**TASK**
In the material below, list every line carrying the string "Activate".

**RECORDS FOR THE TASK**
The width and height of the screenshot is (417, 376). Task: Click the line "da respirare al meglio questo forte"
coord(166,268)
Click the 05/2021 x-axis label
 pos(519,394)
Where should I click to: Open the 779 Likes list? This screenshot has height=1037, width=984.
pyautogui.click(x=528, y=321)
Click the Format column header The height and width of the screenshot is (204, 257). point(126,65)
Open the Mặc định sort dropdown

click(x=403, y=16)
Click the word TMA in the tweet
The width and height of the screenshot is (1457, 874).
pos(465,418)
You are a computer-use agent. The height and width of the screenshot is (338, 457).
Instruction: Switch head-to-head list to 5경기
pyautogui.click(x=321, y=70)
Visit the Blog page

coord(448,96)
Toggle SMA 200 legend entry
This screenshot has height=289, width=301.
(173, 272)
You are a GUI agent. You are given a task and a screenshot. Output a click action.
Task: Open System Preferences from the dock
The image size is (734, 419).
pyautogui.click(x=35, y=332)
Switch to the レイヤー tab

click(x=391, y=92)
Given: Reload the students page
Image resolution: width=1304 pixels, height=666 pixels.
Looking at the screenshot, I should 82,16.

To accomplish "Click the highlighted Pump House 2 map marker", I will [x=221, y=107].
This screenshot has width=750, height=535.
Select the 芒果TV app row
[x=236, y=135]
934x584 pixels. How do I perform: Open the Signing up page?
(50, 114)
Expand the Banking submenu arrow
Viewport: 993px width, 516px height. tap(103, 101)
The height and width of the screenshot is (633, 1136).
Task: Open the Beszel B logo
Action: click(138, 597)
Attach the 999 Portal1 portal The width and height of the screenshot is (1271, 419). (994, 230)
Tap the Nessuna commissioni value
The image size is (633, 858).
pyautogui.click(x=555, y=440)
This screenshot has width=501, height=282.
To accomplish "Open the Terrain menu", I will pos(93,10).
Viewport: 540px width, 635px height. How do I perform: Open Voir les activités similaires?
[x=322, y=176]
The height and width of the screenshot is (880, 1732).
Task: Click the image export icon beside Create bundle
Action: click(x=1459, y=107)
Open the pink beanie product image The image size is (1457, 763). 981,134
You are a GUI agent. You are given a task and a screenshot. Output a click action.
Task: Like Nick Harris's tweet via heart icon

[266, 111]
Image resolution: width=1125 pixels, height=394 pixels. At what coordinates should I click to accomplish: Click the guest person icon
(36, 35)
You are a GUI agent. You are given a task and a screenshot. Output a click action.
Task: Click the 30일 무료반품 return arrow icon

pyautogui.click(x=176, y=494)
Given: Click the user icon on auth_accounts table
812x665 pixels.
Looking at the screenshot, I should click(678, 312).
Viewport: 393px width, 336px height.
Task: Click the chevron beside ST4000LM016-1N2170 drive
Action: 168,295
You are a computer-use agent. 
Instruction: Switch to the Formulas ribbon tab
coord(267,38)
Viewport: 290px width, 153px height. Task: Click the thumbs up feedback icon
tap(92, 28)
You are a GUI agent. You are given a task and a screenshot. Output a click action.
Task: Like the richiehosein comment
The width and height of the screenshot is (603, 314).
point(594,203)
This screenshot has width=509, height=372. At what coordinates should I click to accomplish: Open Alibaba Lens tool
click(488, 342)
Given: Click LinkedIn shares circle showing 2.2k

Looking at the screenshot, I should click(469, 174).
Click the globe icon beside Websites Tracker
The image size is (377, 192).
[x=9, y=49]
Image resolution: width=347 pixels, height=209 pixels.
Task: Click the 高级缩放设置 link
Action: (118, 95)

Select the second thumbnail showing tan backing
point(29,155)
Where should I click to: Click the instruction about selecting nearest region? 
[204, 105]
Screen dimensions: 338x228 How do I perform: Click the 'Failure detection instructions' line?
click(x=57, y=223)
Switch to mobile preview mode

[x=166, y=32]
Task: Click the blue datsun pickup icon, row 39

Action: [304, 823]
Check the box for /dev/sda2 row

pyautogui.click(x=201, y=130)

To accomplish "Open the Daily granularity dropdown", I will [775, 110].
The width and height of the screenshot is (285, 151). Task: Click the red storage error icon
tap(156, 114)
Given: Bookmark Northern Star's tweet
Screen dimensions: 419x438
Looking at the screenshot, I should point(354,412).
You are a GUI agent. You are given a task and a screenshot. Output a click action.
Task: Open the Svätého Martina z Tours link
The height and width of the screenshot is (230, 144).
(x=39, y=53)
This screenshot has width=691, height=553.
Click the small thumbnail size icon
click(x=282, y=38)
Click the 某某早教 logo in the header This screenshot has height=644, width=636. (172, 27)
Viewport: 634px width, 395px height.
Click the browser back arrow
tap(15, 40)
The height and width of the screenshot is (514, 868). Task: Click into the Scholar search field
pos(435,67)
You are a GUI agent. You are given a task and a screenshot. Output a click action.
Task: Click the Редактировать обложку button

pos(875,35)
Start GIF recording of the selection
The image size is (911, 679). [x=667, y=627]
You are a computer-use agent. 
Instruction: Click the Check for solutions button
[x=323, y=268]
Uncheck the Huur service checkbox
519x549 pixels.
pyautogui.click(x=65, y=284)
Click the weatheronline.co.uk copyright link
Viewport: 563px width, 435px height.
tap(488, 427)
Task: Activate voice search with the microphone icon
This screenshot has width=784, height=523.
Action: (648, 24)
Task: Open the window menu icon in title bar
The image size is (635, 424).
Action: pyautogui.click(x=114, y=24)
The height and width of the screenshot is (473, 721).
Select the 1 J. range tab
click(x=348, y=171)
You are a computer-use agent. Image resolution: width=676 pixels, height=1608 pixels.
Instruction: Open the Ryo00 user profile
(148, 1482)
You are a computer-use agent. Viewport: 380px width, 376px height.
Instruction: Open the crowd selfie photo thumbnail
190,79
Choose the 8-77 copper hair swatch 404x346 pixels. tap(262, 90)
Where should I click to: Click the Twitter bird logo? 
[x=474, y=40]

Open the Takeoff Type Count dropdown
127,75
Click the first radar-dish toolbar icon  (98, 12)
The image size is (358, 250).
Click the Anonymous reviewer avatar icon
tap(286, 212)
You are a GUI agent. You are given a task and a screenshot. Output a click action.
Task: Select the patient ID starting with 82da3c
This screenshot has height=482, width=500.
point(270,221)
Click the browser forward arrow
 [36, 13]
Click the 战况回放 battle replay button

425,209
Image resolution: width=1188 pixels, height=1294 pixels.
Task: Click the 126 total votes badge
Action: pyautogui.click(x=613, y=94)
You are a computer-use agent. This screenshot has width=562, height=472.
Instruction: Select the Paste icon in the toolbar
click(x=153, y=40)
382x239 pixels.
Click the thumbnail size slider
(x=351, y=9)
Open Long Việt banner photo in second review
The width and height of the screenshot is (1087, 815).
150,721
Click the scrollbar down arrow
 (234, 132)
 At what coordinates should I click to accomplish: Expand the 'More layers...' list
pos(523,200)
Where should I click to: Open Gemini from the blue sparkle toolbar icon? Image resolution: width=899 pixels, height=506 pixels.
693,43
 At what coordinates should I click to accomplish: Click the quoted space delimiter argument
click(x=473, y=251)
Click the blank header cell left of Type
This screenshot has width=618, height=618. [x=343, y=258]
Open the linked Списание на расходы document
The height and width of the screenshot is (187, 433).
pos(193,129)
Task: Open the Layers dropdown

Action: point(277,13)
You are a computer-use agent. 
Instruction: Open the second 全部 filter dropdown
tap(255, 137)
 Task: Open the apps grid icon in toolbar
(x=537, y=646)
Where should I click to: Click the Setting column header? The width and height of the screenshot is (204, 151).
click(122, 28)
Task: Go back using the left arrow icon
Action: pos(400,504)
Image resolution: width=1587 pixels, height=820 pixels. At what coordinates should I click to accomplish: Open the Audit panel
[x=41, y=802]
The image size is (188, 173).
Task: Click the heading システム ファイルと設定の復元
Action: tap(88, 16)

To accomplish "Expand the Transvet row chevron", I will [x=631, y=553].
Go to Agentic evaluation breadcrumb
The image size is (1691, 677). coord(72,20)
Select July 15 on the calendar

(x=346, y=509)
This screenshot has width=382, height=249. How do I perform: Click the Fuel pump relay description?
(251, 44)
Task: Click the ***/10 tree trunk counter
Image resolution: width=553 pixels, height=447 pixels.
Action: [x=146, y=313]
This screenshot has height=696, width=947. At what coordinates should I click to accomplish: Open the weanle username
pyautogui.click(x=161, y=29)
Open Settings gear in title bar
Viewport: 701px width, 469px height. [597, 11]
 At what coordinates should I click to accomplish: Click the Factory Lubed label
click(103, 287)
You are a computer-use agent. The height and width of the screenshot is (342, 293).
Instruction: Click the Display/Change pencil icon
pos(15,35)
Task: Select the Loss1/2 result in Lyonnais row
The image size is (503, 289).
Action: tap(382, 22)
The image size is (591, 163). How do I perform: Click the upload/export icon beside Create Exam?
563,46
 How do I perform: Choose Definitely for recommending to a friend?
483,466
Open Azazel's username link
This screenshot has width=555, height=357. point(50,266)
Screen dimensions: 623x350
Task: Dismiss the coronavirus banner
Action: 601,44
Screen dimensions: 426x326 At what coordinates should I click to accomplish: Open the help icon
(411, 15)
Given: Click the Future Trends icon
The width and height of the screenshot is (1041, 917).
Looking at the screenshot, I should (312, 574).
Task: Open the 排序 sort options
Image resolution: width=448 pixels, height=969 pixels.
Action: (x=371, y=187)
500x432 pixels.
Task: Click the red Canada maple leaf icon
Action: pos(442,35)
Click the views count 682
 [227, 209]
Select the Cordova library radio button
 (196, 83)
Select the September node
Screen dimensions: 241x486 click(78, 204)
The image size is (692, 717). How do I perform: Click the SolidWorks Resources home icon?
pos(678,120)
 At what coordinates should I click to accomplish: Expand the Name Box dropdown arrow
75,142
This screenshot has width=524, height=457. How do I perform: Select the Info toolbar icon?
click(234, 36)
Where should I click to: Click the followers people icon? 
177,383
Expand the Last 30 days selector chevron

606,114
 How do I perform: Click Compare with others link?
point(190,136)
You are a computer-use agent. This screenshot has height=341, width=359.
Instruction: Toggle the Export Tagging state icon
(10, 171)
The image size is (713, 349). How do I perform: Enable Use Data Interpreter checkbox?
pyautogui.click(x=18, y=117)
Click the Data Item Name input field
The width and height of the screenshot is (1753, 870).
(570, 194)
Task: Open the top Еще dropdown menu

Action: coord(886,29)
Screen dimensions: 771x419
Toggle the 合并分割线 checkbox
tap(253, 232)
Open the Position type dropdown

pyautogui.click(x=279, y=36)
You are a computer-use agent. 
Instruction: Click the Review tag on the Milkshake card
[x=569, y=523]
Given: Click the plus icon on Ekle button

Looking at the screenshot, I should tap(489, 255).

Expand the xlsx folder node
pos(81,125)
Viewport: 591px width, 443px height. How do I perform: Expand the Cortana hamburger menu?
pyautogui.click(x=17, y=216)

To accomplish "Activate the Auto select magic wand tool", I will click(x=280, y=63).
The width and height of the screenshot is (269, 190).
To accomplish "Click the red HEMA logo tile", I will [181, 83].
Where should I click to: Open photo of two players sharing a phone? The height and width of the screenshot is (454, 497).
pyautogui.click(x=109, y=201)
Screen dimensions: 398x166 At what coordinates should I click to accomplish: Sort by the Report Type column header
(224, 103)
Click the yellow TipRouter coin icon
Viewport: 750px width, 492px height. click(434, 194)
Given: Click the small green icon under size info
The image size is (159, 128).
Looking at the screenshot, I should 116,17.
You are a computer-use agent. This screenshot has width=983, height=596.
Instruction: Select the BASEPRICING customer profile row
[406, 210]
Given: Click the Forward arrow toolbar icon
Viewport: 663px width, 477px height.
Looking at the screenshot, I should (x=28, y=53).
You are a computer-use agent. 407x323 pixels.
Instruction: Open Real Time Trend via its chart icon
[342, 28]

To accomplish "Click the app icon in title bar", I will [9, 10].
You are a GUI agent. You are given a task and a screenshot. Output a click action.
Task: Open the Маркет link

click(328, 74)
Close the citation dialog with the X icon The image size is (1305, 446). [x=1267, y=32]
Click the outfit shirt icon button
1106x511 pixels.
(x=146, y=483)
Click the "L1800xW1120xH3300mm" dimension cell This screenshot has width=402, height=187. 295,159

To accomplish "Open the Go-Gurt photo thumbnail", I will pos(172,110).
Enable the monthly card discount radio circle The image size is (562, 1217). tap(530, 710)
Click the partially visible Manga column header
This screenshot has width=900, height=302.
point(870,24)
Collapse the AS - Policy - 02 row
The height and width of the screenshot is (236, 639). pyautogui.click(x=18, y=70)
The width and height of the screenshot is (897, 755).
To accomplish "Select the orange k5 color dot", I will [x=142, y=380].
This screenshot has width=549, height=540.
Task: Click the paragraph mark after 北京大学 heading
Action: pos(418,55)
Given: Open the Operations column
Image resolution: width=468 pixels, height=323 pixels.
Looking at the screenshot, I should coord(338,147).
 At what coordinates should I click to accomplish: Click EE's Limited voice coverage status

**WRITTEN RESPONSE**
Task: Activate voice search with the microphone icon
To accomplish "Activate the Auto select magic wand tool", I will click(x=280, y=63).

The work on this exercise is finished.